- Sire: Langfuhr
- Grandsire: Danzig
- Dam: Kinetagal
- Damsire: Naskra
- Sex: Stallion
- Foaled: 2000
- Country: Canada
- Colour: Bay
- Breeder: Gus Schickedanz
- Owner: Gus Schickedanz
- Trainer: Mike Keogh
- Record: 29: 12-9-1
- Earnings: $1,877,136

Major wins
- Cup and Saucer Stakes (2002) Simcoe Stakes (2002) Toronto Cup Handicap (2003) Plate Trial Stakes (2003) Queenston Stakes (2003) Ontario Derby (2003) Dominion Day Handicap (2004) Vigil Stakes (2004) Halton Stakes (2004, 2005)

Awards
- Canadian Champion Older Male Horse (2004)

= Mobil (horse) =

Canadian-bred Thoroughbred racehorse

Mobil (foaled 2000 in Ontario) is a retired Canadian Thoroughbred racehorse. At age two, he won the two top races for his age group, the Cup and Saucer Stakes and the Coronation Futurity Stakes.
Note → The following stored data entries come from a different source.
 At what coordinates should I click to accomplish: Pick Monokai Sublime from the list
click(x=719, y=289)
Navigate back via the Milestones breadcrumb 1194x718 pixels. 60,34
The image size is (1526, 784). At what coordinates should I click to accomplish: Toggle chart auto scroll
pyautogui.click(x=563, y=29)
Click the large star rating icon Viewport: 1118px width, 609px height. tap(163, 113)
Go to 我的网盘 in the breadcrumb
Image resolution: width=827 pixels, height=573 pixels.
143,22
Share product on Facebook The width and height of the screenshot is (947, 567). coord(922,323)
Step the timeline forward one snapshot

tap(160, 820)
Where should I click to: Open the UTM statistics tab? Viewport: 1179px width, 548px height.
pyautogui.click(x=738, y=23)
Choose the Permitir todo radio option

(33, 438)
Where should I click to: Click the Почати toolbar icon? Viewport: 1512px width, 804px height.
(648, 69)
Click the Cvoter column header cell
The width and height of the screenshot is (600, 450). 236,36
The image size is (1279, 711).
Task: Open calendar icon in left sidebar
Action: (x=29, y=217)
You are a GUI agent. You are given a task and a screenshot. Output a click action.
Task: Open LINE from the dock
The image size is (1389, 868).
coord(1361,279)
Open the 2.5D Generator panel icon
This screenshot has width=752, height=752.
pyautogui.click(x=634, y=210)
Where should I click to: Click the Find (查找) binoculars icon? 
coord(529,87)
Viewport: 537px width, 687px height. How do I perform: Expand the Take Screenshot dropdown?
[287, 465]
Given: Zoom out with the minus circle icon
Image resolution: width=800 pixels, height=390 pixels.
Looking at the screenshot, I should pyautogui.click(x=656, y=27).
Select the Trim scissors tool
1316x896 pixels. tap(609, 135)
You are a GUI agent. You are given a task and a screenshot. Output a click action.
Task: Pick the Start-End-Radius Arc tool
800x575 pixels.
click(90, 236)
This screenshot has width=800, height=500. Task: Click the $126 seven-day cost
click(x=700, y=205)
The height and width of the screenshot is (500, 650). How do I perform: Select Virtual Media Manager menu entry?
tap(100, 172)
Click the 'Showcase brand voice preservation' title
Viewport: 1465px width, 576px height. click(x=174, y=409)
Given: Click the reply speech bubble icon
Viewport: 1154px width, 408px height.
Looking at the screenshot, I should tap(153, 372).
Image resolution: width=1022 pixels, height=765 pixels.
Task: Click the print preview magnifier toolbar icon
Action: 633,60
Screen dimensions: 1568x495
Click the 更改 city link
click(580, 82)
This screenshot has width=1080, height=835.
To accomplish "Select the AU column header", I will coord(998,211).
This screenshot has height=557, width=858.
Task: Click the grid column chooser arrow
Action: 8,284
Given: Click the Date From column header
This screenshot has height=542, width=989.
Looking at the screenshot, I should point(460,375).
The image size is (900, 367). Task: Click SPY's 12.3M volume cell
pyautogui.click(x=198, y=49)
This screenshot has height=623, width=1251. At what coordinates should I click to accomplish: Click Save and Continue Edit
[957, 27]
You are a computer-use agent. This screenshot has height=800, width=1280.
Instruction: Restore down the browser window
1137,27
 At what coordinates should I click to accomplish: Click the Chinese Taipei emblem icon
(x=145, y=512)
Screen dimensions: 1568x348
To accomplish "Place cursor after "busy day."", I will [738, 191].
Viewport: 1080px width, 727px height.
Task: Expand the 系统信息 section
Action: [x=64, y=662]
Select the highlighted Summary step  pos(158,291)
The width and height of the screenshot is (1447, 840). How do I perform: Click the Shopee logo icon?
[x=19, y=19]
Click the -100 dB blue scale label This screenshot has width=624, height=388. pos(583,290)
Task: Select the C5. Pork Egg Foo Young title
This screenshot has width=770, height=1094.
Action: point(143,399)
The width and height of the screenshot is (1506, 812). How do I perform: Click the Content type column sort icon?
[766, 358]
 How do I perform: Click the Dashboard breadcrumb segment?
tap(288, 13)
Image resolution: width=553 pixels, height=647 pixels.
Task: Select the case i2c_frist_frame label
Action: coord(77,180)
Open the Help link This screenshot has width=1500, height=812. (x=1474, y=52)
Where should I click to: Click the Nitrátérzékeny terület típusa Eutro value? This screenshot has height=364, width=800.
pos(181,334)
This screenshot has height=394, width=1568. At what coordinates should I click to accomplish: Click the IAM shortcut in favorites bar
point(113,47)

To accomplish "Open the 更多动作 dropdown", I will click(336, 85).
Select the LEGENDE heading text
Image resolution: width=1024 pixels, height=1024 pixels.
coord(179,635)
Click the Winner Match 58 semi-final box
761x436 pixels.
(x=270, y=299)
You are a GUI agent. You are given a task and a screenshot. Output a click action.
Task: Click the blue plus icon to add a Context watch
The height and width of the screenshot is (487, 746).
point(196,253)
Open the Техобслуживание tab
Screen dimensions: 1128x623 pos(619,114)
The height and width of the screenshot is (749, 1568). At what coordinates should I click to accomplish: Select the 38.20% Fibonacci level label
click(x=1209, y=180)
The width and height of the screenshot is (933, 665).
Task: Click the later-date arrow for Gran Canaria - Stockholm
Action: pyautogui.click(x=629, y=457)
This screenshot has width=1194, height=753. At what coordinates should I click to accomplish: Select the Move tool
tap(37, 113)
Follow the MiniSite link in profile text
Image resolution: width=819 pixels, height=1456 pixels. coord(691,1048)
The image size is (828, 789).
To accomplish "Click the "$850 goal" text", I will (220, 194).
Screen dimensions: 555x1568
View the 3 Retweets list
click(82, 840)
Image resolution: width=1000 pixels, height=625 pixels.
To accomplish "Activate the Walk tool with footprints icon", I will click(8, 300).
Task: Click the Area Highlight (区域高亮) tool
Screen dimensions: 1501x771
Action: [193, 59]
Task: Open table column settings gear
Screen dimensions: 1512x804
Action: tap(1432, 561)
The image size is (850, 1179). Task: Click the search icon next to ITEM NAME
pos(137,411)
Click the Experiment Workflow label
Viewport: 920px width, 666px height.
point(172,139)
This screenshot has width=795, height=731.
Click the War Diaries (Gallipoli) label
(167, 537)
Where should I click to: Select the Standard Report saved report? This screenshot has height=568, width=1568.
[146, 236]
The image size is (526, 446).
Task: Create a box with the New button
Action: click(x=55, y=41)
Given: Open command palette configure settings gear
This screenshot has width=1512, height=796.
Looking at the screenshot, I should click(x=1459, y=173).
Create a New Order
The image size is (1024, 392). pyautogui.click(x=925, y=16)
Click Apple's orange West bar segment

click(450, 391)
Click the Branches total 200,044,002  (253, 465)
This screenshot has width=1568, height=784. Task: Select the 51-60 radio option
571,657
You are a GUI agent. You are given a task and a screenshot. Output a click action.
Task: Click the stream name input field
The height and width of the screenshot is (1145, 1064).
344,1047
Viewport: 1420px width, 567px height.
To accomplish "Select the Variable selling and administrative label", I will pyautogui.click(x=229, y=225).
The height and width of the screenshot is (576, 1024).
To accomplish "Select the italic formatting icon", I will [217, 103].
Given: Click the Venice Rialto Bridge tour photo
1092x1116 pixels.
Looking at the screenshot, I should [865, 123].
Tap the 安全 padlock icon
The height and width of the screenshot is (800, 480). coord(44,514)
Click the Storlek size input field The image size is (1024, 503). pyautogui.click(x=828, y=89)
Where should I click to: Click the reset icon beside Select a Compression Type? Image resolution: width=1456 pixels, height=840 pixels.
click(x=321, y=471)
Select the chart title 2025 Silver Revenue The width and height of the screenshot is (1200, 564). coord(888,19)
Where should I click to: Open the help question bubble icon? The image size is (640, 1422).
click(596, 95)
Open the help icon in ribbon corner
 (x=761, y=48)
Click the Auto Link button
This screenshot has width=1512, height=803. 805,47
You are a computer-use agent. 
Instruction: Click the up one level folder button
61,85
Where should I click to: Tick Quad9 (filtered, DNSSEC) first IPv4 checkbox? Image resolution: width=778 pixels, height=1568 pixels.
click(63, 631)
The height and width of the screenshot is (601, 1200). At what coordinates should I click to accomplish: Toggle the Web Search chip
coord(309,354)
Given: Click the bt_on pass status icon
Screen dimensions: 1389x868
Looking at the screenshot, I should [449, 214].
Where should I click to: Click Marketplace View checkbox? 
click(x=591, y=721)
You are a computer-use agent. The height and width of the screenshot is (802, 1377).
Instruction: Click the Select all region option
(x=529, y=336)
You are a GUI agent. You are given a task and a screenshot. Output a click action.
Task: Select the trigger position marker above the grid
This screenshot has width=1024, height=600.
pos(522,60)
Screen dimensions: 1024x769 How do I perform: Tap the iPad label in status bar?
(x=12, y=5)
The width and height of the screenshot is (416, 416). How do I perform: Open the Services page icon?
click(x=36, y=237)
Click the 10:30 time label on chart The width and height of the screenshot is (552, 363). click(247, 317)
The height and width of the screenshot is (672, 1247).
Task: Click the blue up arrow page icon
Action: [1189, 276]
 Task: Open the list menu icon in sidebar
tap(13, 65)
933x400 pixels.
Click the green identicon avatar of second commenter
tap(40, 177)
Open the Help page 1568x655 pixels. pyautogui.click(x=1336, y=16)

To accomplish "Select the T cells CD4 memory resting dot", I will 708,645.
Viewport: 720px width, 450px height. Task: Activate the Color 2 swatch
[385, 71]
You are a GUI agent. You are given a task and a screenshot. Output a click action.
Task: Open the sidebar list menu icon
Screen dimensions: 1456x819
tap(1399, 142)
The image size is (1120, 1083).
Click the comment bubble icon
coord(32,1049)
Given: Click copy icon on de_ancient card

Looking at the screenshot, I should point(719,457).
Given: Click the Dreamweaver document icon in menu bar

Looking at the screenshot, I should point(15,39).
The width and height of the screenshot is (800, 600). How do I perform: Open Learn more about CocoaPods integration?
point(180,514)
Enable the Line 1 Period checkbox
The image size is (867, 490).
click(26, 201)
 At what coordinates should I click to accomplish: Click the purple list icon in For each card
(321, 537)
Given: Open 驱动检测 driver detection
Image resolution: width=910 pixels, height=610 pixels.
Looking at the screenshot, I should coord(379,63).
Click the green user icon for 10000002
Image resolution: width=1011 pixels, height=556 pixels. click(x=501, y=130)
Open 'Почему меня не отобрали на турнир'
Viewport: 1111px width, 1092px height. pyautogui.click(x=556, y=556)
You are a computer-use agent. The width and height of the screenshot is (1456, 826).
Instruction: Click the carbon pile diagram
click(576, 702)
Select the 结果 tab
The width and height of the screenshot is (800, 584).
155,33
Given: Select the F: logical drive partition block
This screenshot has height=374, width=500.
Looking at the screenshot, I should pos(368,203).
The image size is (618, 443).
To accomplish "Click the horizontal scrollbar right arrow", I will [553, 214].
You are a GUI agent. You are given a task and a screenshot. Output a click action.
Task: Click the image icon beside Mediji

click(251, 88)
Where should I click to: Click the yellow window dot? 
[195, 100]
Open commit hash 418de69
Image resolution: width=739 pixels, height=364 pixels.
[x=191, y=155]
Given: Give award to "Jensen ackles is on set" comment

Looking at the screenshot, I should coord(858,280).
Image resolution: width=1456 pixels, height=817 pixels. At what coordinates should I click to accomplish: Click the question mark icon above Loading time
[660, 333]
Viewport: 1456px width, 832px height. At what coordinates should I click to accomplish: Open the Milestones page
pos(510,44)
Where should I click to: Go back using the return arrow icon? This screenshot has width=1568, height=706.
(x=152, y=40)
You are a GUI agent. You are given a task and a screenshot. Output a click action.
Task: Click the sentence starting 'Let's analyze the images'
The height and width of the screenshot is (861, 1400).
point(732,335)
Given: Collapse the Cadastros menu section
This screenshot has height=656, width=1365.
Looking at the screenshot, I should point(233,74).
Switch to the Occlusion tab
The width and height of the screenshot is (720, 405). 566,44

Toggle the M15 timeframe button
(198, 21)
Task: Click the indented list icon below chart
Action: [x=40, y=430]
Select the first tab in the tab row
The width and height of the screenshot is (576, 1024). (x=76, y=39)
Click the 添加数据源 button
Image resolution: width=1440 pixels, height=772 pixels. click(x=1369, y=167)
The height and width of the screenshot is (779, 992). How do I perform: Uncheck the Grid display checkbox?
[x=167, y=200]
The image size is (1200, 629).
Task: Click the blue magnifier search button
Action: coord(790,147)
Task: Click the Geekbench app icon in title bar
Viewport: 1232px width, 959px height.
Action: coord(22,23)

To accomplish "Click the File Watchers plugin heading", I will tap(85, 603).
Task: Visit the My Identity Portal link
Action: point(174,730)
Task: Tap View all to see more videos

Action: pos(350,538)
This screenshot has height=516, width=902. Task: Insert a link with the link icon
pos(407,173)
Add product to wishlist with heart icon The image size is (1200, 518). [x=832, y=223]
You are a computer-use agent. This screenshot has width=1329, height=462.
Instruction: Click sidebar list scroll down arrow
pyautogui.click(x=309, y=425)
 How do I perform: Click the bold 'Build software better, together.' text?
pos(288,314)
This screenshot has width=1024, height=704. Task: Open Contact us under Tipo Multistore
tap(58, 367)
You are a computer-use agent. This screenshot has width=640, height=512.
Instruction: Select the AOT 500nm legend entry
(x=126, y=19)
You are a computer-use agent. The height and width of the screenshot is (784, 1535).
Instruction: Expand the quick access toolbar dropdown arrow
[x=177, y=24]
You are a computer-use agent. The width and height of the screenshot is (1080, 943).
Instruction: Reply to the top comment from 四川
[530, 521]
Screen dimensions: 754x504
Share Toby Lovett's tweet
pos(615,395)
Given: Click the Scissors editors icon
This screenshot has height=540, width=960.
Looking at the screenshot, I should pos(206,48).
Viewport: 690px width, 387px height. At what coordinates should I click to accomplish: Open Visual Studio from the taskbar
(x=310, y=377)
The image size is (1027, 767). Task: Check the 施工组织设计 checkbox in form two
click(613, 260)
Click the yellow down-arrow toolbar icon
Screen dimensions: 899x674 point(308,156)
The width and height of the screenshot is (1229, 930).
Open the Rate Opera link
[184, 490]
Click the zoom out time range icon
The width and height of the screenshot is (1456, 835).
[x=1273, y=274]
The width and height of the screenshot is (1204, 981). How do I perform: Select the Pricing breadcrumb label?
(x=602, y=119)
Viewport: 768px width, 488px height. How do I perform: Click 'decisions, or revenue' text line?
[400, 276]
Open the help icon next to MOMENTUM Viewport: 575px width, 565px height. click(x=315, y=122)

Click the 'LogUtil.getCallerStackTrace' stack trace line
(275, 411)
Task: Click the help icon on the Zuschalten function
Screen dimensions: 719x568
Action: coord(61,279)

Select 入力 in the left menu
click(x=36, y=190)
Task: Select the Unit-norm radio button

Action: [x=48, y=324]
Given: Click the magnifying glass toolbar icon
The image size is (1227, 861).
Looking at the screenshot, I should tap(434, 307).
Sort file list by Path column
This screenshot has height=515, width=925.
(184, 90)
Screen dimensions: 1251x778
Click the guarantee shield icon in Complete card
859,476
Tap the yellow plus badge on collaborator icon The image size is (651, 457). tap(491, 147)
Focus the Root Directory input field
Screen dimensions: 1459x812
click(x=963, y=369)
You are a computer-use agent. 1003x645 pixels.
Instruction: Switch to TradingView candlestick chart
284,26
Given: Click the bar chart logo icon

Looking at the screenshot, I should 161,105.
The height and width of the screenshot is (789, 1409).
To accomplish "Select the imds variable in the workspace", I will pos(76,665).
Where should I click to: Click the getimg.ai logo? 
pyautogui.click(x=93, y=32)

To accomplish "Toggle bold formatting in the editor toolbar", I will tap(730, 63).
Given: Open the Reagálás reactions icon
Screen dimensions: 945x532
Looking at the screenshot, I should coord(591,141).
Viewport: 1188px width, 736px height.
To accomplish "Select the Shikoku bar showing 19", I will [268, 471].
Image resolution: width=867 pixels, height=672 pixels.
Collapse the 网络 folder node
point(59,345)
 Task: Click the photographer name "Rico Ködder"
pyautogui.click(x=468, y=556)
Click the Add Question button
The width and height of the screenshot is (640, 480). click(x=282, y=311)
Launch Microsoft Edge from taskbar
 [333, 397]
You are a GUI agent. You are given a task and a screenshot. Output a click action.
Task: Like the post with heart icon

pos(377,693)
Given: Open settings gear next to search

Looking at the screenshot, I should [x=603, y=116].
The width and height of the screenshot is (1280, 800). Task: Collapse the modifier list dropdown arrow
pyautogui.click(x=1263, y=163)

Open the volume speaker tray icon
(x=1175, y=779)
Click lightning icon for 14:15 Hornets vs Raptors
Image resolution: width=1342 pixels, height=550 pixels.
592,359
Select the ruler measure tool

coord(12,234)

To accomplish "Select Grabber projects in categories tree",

However, in the Futurity he dead heated with Arco's Gold for the win but was subsequently disqualified for interference and set back to second.

A top three-year-old, Mobil ran second to Canadian Triple Crown winner Wando (his half brother, both by Langfuhr), in the Queen's Plate. His performances in 2004 earned him the Sovereign Award as Canada's Champion Older Male Horse.

Mobil was retired after the 2005 racing season having won twelve of his twenty-nine starts and having earned $1.877 million. He was sent to stand at stud at historic Windfields Farm in Oshawa, Ontario.